May 3, 2021 - May 16, 2021
Franz Josefs Kai 3
Vienna, Austria
WOMEN I LOVE
May 3 – May 16, 2021
open daily: noon – 6 pm
Franz Josefs Kai 3, A-1010 Vienna
Contact: fiona.liewehr@chello.at
+43 680 50 62 133
Curator: Fiona Liewehr
Exhibition design & graphics: Toledo i Dertschei
Barbara Jean Hammer (*1939 in Hollywood, Los Angeles † 2019 in Manhattan, New York City) is considered a pioneer of queer and feminist cinema and was one of the first filmmakers explicitly dedicated to making lesbian realities visible. In experimental as well as documentary films, photographs, drawings, collages and performances, the artist dealt with the breaking up of prevailing gender roles, lesbian identity and sexuality. Hammer’s work illuminated taboo subjects such as aging, illness, and death. The artist confronted challenges to personal and political identities and deconstructed narratives and structures that repress images of women. She formally pushed the medium of film to its limits in the spirit of the Expanded Cinema of the 1960s and 1970s, seeking a fusion of film, painting, sound, and text in optically printed films and the direct involvement of the audience in performances.
With experimental films such as Sisters! (1973), Dyketactics (1974), Multiple Orgasms (1976), Sappho (1978), and Double Strength (1978), she established a queer feminist cinema at a time when the subject matter had largely been left to the pornographic imagination of male artists and filmmakers. Traveling throughout the United States, Africa, and Europe, she collected ideas of women and homosexual experiences through photographs and films. The mostly black and white photographs show shared moments on film sets, private and public situations, and interpersonal atmospheres of friends. Hammer’s photographic gaze is never voyeuristic but conveys a self-determined, tender closeness that reinforces the protagonists’ intimate naturalness.
In her feature-length documentaries Nitrate Kisses (1992), Tender Fictions (1995) and History Lessons (2000), Barbara Hammer posed questions about the cultural and socio-political historical construction of queerness and its community. She processed autobiographical aging and health issues, such as her diagnosis of ovarian cancer, in A Horse is not a Methaphor (2008). By approaching fundamental feelings such as love and death and trying to involve her audience directly, she also wanted to motivate them to think and act critically and socio-politically.

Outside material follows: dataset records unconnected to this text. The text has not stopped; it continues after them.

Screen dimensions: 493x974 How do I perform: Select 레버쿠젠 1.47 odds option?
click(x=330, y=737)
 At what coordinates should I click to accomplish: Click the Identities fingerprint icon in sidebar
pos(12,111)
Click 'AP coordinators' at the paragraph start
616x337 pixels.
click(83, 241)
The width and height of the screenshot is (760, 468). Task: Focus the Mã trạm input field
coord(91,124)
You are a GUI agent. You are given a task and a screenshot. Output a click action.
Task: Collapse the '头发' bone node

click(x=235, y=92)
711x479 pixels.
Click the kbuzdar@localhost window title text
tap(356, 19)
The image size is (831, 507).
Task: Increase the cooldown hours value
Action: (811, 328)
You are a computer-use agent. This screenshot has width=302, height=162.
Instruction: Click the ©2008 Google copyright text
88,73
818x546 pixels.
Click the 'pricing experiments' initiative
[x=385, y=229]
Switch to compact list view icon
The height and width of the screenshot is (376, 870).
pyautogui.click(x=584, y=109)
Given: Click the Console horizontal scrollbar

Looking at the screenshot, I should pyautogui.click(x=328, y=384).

This retrospective exhibition, the first of its kind in Austria, focuses on the content and significance of her visual interweaving of films, photographs, drawings, collages and performances. The exhibition develops an image of Hammer as a committed activist for the equality of all genders and an advocate for human rights. In films, photographs as well as interviews, the exhibition combines autobiographical material and artistic work that is groundbreaking for many contemporary artists.
Women I love is produced in collaboration and with the help of the estate of Barbara Hammer and her widow, human rights lawyer Florrie R. Burke.